Y cuando ese día asomó, su jefe le dijo: “¡Andá vos, Rosendo! Allí estarán todas las autoridades, personalidades importantes…, toda esa gente. No creo que yo pueda decir un par de palabras. ¡Con solo pensarlo, siento que me desmayo!”
Mi tío se puso feliz.
Muy temprano, a escasas cuadras, se percibió el relámpago de los platillos y el fragor de los bombos. La expectación creció. Los músicos, con kepis relucientes en la cabeza y lazos dorados sobre los trajes, marchaban inflando los ‘cachetes’, o sacudiendo baquetas, detrás de las coloridas cachiporristas, que realizaban giros con sus bastones y sus cuerpos esbeltos, y hacían sonar las suelas de sus botas. Alguno que otro gañán soltaba un “¡Mamacita, qué guapa estás!”

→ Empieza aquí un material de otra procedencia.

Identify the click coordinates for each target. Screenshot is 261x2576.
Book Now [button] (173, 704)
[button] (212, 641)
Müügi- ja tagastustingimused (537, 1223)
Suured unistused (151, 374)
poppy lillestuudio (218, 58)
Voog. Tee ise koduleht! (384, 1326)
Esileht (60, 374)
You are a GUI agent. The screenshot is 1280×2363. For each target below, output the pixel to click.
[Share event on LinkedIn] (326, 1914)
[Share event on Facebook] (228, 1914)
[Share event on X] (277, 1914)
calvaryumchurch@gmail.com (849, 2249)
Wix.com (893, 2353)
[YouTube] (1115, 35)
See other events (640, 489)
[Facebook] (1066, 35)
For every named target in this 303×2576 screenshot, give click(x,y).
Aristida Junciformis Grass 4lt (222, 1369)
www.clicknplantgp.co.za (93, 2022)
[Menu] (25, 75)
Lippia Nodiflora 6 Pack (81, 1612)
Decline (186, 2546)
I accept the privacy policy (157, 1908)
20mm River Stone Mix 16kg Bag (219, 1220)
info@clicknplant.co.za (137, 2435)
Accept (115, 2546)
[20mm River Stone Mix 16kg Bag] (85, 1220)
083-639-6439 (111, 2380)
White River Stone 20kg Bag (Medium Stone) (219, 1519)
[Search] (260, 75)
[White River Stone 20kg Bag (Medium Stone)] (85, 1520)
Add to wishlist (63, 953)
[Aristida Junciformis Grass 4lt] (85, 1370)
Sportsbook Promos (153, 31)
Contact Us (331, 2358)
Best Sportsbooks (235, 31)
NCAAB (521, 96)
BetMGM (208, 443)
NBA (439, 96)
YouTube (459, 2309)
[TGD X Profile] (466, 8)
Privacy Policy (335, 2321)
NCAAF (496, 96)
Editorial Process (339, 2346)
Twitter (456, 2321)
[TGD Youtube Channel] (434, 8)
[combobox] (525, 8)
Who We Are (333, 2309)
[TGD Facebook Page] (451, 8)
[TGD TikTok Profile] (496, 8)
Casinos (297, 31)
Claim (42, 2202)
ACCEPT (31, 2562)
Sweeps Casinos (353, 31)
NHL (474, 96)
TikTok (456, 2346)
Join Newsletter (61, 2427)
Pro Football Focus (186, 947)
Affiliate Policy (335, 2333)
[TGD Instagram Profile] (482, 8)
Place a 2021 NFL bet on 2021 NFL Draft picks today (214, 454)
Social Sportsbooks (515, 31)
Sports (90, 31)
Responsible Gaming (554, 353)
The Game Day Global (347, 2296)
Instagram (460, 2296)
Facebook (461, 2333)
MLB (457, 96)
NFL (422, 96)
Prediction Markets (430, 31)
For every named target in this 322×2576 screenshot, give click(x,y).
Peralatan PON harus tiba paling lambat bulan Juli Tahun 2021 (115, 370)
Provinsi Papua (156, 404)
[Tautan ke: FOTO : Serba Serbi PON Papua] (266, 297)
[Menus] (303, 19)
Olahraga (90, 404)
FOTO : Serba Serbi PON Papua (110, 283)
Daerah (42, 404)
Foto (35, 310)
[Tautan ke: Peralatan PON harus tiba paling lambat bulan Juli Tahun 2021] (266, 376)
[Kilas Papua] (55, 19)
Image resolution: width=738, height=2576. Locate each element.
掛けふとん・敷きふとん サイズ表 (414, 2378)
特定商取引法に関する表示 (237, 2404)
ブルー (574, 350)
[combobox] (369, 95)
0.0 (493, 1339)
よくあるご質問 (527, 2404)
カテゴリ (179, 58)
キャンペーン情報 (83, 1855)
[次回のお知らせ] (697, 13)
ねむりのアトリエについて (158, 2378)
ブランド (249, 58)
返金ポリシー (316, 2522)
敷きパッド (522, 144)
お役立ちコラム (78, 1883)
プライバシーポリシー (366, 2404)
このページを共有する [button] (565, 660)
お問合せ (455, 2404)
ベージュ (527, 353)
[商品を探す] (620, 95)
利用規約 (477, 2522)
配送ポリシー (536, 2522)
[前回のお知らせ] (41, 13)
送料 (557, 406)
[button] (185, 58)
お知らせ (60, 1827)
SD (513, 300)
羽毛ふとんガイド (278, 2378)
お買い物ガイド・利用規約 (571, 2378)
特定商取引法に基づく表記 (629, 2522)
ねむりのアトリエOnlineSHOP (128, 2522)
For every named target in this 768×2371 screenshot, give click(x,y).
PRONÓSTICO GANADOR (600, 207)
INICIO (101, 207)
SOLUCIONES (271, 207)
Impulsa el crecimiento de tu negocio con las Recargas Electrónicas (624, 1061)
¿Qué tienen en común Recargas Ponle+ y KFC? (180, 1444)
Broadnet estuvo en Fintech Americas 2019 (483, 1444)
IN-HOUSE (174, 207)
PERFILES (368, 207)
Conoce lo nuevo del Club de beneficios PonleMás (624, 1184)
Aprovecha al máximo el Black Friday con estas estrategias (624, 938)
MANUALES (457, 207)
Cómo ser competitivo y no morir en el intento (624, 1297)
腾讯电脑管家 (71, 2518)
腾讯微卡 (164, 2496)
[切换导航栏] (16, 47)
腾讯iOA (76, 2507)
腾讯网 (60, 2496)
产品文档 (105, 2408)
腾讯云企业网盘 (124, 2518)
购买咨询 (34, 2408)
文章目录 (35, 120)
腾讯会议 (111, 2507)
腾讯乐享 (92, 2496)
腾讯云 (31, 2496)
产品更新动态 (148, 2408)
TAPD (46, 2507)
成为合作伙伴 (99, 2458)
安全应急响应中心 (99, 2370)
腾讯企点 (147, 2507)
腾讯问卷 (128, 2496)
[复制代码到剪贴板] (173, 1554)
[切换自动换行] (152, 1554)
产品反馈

Cuando todo el mundo hubo llegado al parque, una banda militar emitió el himno nacional. Después vino la oración a la bandera. “A continuación -dijo el maestro de ceremonia- las palabras del sustituto del alcalde, don Rosendo Cañénguez”.
Mi tío se levantó de la silla en la tarima, que estaba cubierta con un enorme velacho. Se adelantó hasta el micrófono metálico, que pesaba mucho; lo probó, desplegó los papeles que traía (eran como ocho páginas) e inició el acostumbrado saludo. Ya entrando en materia, dijo: “En esta mañana de septiembre, en que la patria conmemora, orgullosa, un año más de su independencia y recuerda a los hombres abnegados que le dieron la libertad, cábeme el honor de dirigirme a vosotros, sin distingos de ninguna clase, para valorar, como corresponde…” De pronto, la mano de mi tío resbaló, descuidada, hasta un pedazo de alambre pelado del micrófono. Mi tío dio un salto y lanzó por los aires el aparato, al tiempo que exclamaba: “¡Ay, pero esta babosada agarra!”
El jolgorio fue descomunal. Algunos hicieron lo posible por disimular el chasco de mi tío que, aturdido, deseaba que la tierra se lo tragara. Todo el mundo se partía en carcajadas.
Habría sido un final lamentable, si no fuera porque faltaban algunas danzas y poemas en el programa.